> [Sumber]

Kamis, 18 Agustus 2011

Akibat Hamil Sebelum Nikah

Assalamu’alaikum Wr. Wb.

Ustadz yang saya hormati, tolong bantu saya apa yang harus saya lakukan. Saya seorang ibu dari 2 orang anak. Anak pertama saya meninggal ketika di kandungan usia 8,5 bulan, anak kedua saya saat ini usia 4 bulan. Pernikahan kami hampir 2 tahun. Pada saat menikah ternyata saya sudah hamil 1,5 bulan. Suami saya sangat baik dan sayang kepada keluarga, tapi 2 bulan terakhir ini suami saya berubah sikap.

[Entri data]
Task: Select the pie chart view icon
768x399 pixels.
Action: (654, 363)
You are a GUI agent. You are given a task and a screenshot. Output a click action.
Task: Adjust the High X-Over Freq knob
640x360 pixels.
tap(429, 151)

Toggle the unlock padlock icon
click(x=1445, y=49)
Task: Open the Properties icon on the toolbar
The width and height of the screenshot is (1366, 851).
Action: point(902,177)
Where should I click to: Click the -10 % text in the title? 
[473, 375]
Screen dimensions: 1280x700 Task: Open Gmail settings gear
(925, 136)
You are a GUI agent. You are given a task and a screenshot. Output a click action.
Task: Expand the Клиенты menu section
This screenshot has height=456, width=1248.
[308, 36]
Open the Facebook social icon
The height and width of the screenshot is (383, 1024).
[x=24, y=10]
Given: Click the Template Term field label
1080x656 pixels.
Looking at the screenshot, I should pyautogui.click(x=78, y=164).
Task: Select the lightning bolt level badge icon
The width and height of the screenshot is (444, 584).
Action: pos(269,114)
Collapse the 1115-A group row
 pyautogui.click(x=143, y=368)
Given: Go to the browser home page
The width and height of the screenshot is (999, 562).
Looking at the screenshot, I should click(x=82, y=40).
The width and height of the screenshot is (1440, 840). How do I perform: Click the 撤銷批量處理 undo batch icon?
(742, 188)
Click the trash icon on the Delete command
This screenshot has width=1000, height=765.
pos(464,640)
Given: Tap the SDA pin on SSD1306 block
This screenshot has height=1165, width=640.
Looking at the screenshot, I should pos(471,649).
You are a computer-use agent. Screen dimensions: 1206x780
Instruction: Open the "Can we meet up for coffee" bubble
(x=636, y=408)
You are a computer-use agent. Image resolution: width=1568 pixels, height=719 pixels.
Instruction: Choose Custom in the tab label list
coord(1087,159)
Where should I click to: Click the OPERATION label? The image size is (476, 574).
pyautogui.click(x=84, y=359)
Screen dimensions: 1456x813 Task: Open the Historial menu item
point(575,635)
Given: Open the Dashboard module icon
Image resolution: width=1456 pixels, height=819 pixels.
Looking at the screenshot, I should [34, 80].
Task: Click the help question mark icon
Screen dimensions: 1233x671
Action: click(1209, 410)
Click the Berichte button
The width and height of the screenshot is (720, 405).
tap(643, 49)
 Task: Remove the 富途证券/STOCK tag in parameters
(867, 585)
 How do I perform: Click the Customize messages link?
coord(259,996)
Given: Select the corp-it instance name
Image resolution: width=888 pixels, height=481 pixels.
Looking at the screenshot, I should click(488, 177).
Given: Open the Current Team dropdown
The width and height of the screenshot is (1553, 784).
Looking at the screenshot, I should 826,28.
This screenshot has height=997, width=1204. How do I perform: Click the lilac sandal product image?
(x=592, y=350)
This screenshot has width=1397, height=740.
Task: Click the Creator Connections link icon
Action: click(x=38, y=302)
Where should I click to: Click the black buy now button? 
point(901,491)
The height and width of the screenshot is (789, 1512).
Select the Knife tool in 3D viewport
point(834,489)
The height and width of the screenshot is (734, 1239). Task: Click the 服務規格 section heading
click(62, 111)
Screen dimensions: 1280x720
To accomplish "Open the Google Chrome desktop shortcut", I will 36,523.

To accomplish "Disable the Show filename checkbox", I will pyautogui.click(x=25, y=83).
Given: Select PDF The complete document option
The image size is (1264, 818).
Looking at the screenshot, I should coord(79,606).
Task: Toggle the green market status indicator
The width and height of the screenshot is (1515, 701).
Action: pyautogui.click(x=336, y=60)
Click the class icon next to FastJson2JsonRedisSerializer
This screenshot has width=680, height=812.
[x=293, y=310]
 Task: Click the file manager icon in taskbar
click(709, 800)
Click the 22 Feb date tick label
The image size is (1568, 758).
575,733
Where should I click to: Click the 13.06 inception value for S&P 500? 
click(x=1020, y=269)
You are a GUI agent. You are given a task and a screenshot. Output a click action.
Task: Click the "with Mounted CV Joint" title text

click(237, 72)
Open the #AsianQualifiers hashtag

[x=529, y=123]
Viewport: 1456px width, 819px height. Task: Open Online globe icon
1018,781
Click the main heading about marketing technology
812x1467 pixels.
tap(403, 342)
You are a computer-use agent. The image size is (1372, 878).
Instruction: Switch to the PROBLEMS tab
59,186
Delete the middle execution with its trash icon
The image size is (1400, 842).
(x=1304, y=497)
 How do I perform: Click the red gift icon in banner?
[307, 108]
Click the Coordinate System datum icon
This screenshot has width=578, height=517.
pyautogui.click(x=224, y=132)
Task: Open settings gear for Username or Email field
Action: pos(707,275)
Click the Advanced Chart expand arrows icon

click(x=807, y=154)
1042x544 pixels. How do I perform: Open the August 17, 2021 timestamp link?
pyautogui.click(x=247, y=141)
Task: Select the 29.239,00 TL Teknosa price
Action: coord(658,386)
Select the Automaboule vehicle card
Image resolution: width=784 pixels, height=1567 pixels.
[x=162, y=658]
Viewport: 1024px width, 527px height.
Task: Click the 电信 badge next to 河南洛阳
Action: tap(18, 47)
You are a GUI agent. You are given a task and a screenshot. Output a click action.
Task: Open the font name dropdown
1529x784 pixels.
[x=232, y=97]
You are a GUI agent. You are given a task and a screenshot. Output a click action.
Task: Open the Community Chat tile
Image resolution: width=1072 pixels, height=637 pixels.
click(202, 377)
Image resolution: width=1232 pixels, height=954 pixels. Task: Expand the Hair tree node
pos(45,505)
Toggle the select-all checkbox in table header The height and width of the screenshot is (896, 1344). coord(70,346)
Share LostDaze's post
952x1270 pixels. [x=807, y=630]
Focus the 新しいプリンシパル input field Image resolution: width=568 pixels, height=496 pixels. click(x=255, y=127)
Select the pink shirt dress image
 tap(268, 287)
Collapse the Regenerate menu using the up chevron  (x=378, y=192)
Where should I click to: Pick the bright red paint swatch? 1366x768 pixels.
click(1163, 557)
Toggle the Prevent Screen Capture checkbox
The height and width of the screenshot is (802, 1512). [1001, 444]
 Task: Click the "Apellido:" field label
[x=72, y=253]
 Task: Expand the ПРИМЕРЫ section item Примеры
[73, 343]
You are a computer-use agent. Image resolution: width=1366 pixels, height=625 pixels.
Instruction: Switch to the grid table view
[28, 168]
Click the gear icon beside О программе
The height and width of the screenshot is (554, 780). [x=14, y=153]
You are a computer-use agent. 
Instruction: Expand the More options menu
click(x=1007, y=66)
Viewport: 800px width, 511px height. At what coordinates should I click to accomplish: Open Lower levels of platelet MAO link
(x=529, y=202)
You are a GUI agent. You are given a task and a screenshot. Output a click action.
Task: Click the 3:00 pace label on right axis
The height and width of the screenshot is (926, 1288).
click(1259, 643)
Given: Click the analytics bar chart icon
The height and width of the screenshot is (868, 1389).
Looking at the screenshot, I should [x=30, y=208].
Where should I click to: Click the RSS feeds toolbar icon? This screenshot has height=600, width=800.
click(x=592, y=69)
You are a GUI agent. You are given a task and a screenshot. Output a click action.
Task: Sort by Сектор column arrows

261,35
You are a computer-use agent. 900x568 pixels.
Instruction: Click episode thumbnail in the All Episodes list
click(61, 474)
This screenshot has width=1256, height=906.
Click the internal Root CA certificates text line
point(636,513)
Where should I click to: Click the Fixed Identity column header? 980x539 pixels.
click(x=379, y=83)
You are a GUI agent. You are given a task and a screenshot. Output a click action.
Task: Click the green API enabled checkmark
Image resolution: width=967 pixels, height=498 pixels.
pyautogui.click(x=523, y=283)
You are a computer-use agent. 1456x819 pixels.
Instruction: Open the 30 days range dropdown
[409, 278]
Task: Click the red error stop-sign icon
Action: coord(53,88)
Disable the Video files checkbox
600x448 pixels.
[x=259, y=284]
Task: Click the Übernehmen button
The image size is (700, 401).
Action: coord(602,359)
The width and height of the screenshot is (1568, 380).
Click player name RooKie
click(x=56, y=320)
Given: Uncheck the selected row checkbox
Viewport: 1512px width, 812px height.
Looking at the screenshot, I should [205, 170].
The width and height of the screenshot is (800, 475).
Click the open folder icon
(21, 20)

> [Tugas Anda]
a: Tulis ulang bagian baris data mulai dari yang memuat "Where should I click to: Click the black" sampai dengan yang memuat "will pyautogui.click(x=25, y=83).", dengan "checkbox" diganti menjadi "toggle" dan selebihnya tidak diubah.
b: Teruskan surat tentang hamil sebelum nikah mulai setelah kalimat terakhirnya.

> [Jawaban]
a:
Where should I click to: Click the black buy now button? 
point(901,491)
The height and width of the screenshot is (789, 1512).
Select the Knife tool in 3D viewport
point(834,489)
The height and width of the screenshot is (734, 1239). Task: Click the 服務規格 section heading
click(62, 111)
Screen dimensions: 1280x720
To accomplish "Open the Google Chrome desktop shortcut", I will 36,523.

To accomplish "Disable the Show filename toggle", I will pyautogui.click(x=25, y=83).

b:
Dia seorang pendiam, ketika saya tanya permasalahannya baru dia berkata seperti ini: "Ketika kita menikah, kamu dalam kondisi yang sedang hamil, karenanya pernikahan kita tidak sah." Betapa hancur hati saya kenapa baru saat ini dia memberitahukan hal itu. Saya bingung bagaimana dengan status saya dan anak kami (kebetulan anak kami perempuan)? Dia memberikan dua pilihan kepada saya:

  1. tidak usah mengulang pernikahan tetap seperti ini saja. atau,
  2. jika saya minta mengulang pernikahan, mending pisah saja.

Mohon bantuannya, sepertinya suami saya tidak ingin bersama saya lagi, padahal saya sendiri menginginkan agar keluarga kami menjadi keluarga yang bahagia. Bahkan seandainya pernikahan kami memang tidak sah, maka saya ingin segera memperbaikinya.

  1. Apa yang harus saya lakukan, apakah perlu menikah ulang dan bagaimana dengan pilihan di atas?
  2. Bagaimana dengan status saya dan anak kami?
  3. Bagaimana cara memperbaiki hubungan dan komunikasi dengan suami?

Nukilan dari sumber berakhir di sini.